Alle porte, però, c’è una partita contro il Chievo che in caso di sconfitta (ma forse anche di pareggio) potrebbe spazzare via le mie parole come una raffica di vento gelido. Lo stesso Fenucci non ha voluto definire il match di Verona uno spareggio, e qui non mi trova d’accordo. Purtroppo lo è, senza ombra di dubbio, o quantomeno è il primo enorme crocevia della stagione rossoblù. Bisogna vincere e possibilmente anche convincere, dando un ulteriore segnale di essere sulla strada giusta e affrontando poi la sosta con ritrovata serenità. In caso contrario… Non voglio pensarci, non adesso. Mi sono schierato con il Bologna di Inzaghi fin dal ritiro di Pinzolo, i miei articoli stanno lì a testimoniarlo, e non gli volto le spalle nel momento più complicato. Si chiama coerenza, e permettetemi di andarne fiero, anche se alla fine i fatti non mi daranno ragione (spero di no, per il bene della squadra).
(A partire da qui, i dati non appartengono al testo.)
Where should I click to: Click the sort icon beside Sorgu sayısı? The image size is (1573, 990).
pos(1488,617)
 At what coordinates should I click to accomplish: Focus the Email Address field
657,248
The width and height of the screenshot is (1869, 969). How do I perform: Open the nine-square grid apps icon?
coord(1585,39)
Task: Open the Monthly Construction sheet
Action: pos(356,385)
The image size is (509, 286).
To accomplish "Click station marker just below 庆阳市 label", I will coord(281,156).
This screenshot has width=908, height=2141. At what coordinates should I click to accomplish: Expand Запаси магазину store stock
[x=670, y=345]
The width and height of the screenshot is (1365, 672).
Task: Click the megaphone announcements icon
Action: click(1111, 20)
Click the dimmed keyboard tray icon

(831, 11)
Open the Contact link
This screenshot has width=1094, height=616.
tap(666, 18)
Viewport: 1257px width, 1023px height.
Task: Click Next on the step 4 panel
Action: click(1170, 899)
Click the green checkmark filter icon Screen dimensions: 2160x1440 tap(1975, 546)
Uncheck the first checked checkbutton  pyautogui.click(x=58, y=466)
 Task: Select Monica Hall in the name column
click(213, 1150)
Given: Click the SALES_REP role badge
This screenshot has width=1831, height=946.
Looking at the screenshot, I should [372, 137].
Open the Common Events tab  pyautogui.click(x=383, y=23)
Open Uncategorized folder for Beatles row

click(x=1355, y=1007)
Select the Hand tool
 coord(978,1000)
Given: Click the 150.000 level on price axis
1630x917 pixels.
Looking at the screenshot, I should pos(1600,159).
Per i paladini della critica distruttiva, per i maestri del fuoco amico, per coloro che vedono sempre e comunque il bicchiere mezzo vuoto, c’è invece la possibilità di fare ricorso al TAR del Lazio e chiedere già ora l’ammissione alla Serie B, ancora ‘zoppa’ a 19. Domenica un bel viaggetto a Foggia per iniziare a sistemare il calendario, tre punti (forse, perché Iemmello e Galano noi non li abbiamo, e attenzione al grande ex Rizzo) e tutti felici. Battute a parte, è sacrosanto pretendere che uno dei club più blasonati d’Italia non si accontenti dell’anonimato, che sia ambizioso, che punti a tornare protagonista, e guai a sottovalutare i problemi e i campanelli d’allarme. Come si suol dire, prevenire è meglio che curare. Ma il disfattismo perenne e le guerre ad oltranza, fidatevi, non sono una buona medicina.